People in California know that steadily increasing taxes at the federal and state level can be a huge burden for older Americans, but Californians may not even realize that their burden is actually worse than those imposed in many other states across the country. According to a recent study, California is one of the nation’s 10 least-friendly states when it comes to taxing retirees.
But Californians don’t need to take this doom and gloom as a sign that they need to uproot themselves and migrate to a more tax-friendly locale. Instead, they just need to make sure they are making the most of their money by having an up-to-date and comprehensive estate plan. When it comes to complex estate planning, only an experienced estates and trusts attorney can help Californians find the best balance between avoiding unnecessary taxation and protecting themselves in the event of unforeseen events.
California retirees have a lot of different forms of taxation to consider, and when one or more of these taxes increase, those Californians living on a fixed income can be put in an uncomfortable position. For example, California is the only state in the country that imposes an additional penalty on seniors who take early withdrawals from their retirement accounts.
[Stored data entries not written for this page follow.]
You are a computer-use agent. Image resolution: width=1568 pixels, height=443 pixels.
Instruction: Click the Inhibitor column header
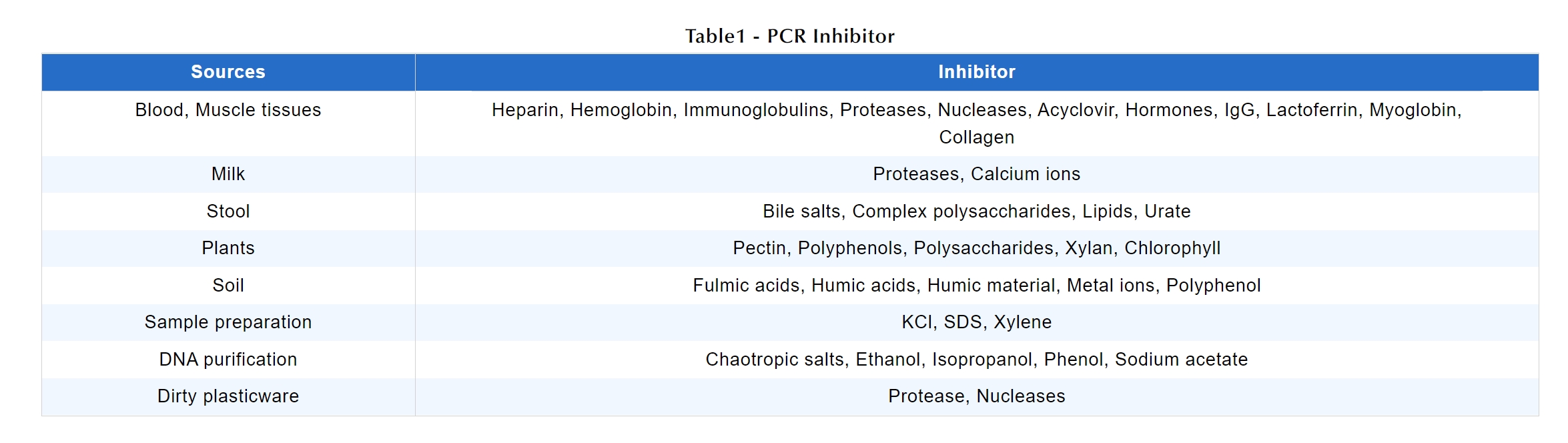(977, 72)
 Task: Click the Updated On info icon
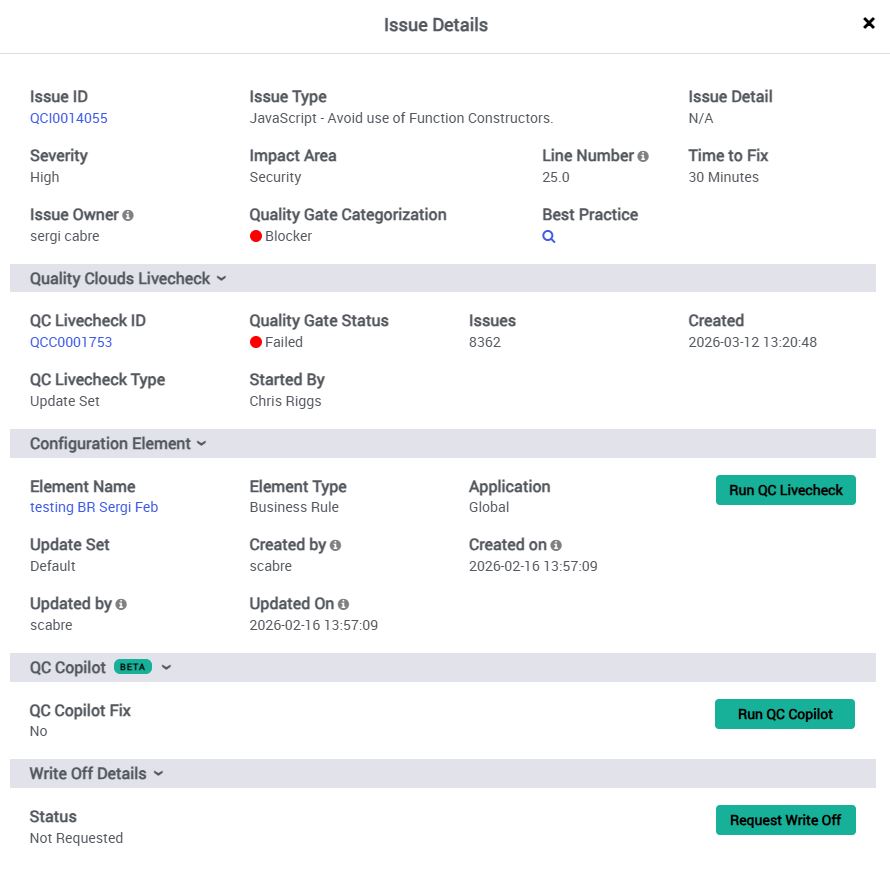[x=343, y=605]
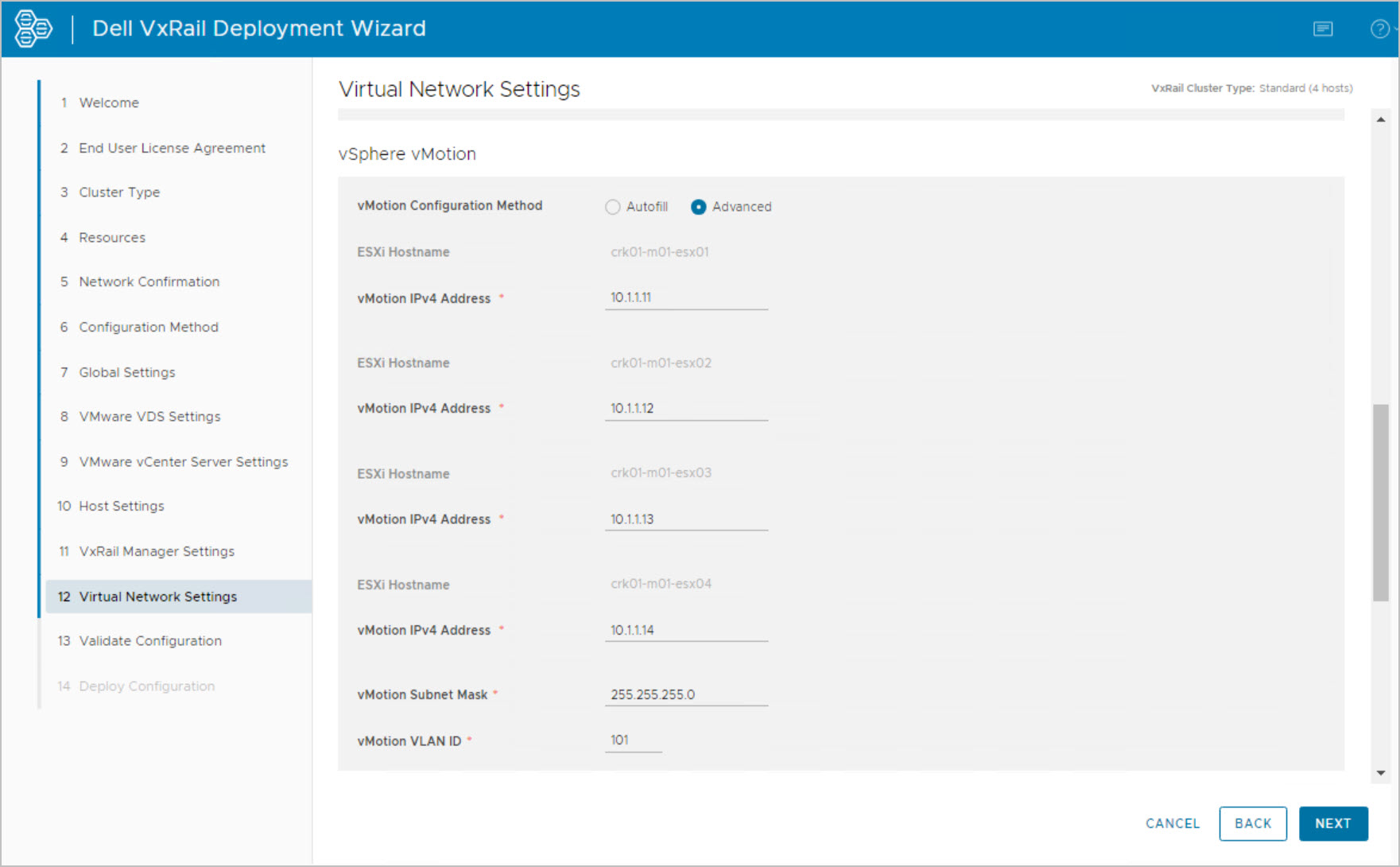Select the Advanced configuration method
This screenshot has width=1400, height=867.
[x=698, y=207]
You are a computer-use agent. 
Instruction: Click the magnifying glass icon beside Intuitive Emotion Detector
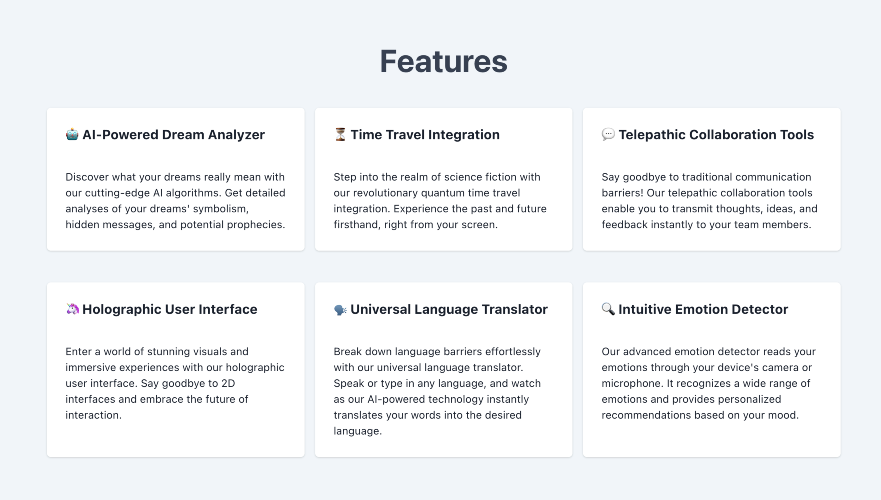tap(608, 309)
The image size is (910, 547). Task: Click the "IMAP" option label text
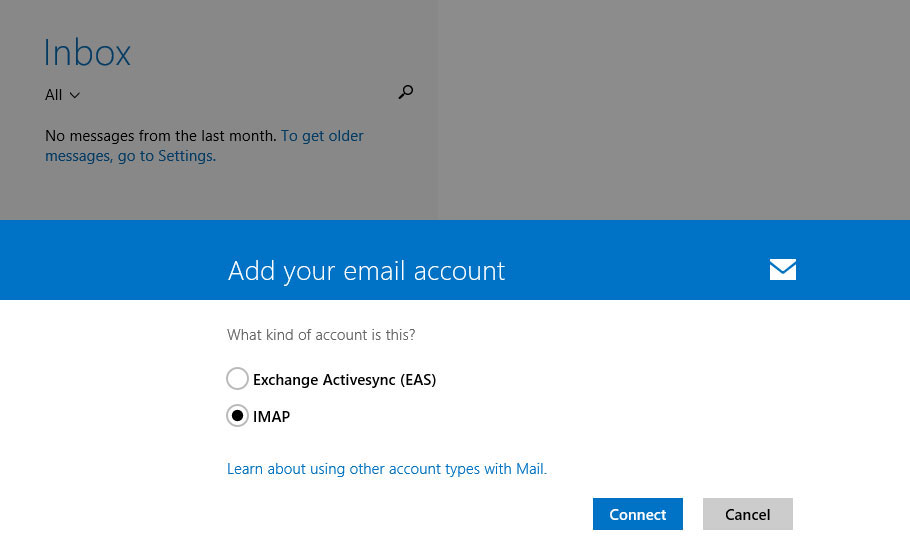[271, 417]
And California seniors shouldn’t expect any big breaks on property or sales taxes, either.
But fortunately, California no longer collects estate taxes, so California residents can feel better about passing on an inheritance to their children and other heirs without taking a massive tax hit on the state level. So, financially savvy seniors who can reasonably control their expenses during their lifetimes can still enjoy the peace of mind that their loved ones will benefit from their wealth after their passing.